→ **EXERCISE REQUIREMENTS**:
A. Answer these questions from the text on matrimonial homes, one per line:
(i) With which firm is the speaker an Associate?
(ii) What asset's value cannot be deducted from the owner's net family property, even if it was owned before the marriage?
(iii) What two examples of a seasonal property does the text give?
B. For each statement, say whether it agrees with the text on matrimonial homes, and quote the words that decide it.
(i) The speaker is a partner at the firm.
(ii) Assets a married spouse owned before the date of marriage are left out of that spouse's net worth.
(iii) The matrimonial home is treated the same as other property.
C. From the text on matrimonial homes, write out the passage again. Begin at the words "Given the special" and stop after "as the matrimonial home.", switching "cottage" to "lake house".

→ **DOCUMENT SEGMENT**:
-------------------------

Hi, my name is Megan Jamieson and I am an Associate with Feldstein Family Law Group. Today, I will be discussing the issue of more than one matrimonial home. Specifically, I will discuss whether a seasonal residence, which was owned by one party prior to the date of marriage, qualifies as a matrimonial home under the Family Law Act.
As you may know, the Family Law Act deals with property division for both married couples. The general idea of this legislation is to ensure that both parties equally share in the growth of assets during the time they were together, or between the date of marriage and the date of separation. Assets owned by a married spouse prior to the date of marriage are not included in the computation of that spouse`s net worth. The legislation takes into consideration that the other spouse or partner did not contribute to the attainment of assets acquired before the date of marriage. The exception to this rule is the matrimonial home. Essentially, the value of a matrimonial home, whether or not it was owned prior to the date of the marriage by either party, cannot be deducted from the computation of the owner’s net family property. The matrimonial home has its own place in the legislation and is treated differently than other property.
Given the special treatment afforded to the matrimonial home under the Family Law Act, it is important to understand what factors impact whether a seasonal property, such as a cottage or a condo, will be treated as the matrimonial home.

-------------------------

→ **INFORMATION SUPPLIED**:

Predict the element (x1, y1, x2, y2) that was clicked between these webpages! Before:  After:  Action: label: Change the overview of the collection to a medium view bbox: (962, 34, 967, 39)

-------------------------

→ **WORKED ANSWERS**:
A.
(i) Feldstein Family Law Group
(ii) The matrimonial home
(iii) A cottage or a condo

B.
(i) No: "I am an Associate with Feldstein Family Law Group"
(ii) Yes: "Assets owned by a married spouse prior to the date of marriage are not included"
(iii) No: "is treated differently than other property"

C.
Given the special treatment afforded to the matrimonial home under the Family Law Act, it is important to understand what factors impact whether a seasonal property, such as a lake house or a condo, will be treated as the matrimonial home.